In a study performed on 118 British family trios of schizophrenia patients, six single nucleotide polymorphisms (SNPs) were identified in the PTGS2/PLA2G4A locus. SNP4 was detected in the 5-flanking region of the gene and was associated with elevated susceptibility to schizophrenia.
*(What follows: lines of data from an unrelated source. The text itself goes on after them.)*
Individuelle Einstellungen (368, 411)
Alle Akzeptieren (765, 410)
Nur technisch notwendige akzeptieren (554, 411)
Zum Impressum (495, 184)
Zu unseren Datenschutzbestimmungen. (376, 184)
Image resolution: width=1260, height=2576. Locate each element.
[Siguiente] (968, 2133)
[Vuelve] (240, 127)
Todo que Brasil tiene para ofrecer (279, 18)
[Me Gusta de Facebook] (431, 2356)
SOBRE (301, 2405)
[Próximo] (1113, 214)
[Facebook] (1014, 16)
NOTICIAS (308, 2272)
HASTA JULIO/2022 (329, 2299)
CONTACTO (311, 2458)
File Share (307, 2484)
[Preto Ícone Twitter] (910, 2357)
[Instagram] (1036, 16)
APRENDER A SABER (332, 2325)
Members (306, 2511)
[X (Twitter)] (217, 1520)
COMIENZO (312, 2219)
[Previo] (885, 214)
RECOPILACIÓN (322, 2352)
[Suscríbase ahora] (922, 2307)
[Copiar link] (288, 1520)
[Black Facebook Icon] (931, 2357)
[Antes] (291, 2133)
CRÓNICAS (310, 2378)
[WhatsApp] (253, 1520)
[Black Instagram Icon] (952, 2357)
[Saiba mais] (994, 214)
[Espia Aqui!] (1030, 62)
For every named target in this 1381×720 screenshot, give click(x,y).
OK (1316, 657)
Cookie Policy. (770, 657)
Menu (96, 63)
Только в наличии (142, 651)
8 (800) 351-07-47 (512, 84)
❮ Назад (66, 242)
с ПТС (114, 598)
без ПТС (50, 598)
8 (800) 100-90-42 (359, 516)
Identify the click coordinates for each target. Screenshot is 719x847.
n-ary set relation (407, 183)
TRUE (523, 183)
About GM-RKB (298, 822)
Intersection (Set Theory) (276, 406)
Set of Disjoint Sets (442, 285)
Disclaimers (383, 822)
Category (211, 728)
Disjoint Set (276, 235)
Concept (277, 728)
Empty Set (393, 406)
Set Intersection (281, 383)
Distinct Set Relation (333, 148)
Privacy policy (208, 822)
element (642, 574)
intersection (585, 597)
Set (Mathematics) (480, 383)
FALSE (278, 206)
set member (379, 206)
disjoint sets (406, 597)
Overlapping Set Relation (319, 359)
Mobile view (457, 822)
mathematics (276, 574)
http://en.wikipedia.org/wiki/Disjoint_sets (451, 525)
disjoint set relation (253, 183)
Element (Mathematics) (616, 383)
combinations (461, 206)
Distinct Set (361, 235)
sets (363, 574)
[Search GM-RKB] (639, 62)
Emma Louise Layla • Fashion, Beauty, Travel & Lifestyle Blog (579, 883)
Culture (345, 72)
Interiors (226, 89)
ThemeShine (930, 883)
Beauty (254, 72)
In a separate study of inherited prostanoid biosynthesis deficiency, a patient was found to possess three mutations of the PLA2G4A gene (S111P, R485H, and K651R). As a result of these mutations, the patient suffered from recurrent ulcerations of the small intestine and repeated episodes of gastrointestinal bleeding. Thus, such findings suggest that cPLA2alpha is important for maintaining the integrity of the small intestine.

Overexpression of cPLA2alpha has been identified in a variety of cancers including Non-small cell lung cancer (NSCLC), cholangiosarcomas, esophageal cancers, and cancers of the colon and small intestine. In many cases of NSCLC, cPLA2alpha expression is often associated with the presence of oncogenic Ras mutations.